__AIM OF THE EXERCISE__
The lines from the one with "Task: Collapse the" through the last line of the material below, copied exactly and free of pictures, make up the whole answer.

Top of RECORDS FOR PROCESSING

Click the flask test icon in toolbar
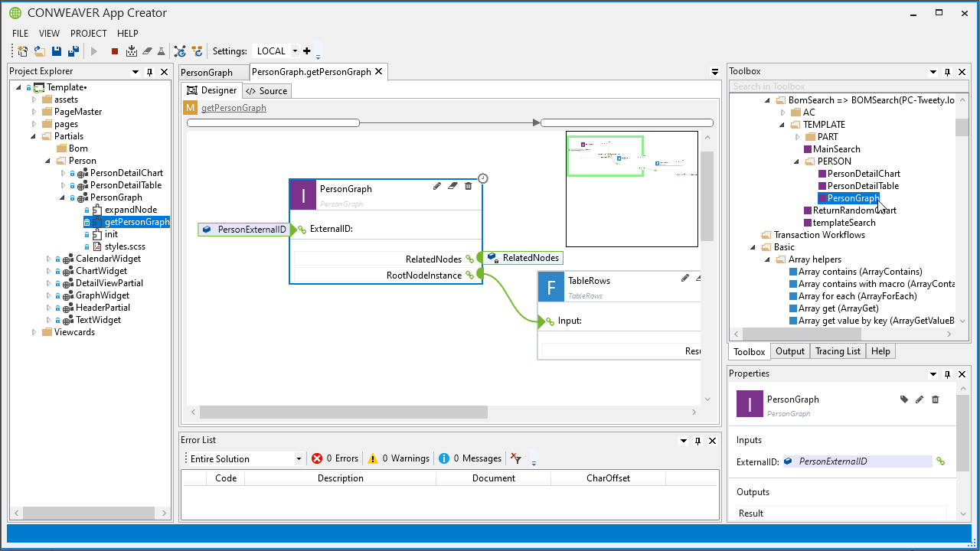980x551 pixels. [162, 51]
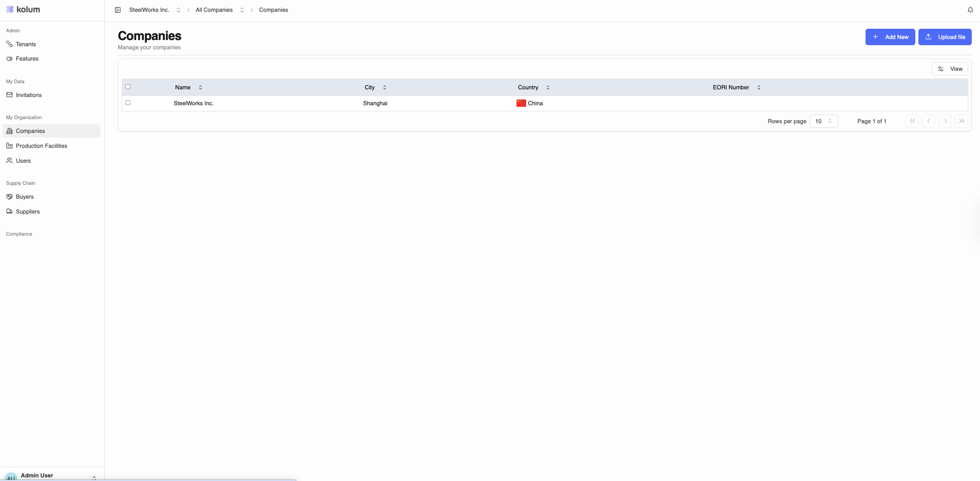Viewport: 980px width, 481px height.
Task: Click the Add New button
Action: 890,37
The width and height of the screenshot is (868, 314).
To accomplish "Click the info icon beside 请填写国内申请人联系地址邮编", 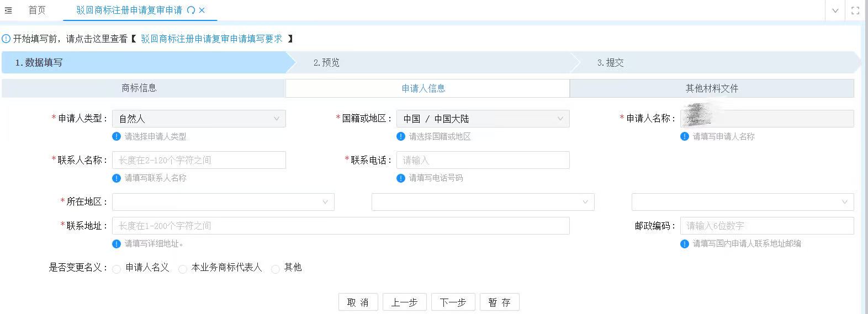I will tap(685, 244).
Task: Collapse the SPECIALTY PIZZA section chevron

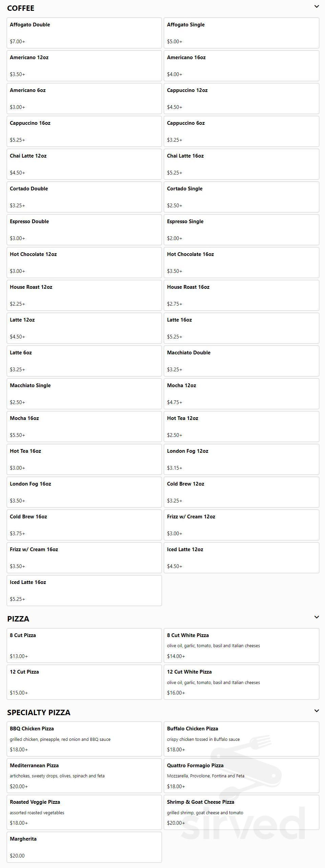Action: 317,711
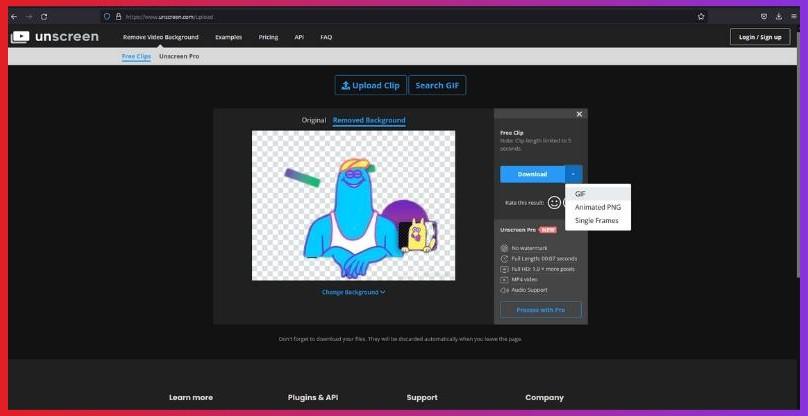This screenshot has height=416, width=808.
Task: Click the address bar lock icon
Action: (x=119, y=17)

Bottom of RECORDS FOR PROCESSING

__TASK OUTPUT__
Task: Collapse the SPECIALTY PIZZA section chevron

Action: 317,711
This screenshot has height=416, width=808.
Task: Click the address bar lock icon
Action: (x=119, y=17)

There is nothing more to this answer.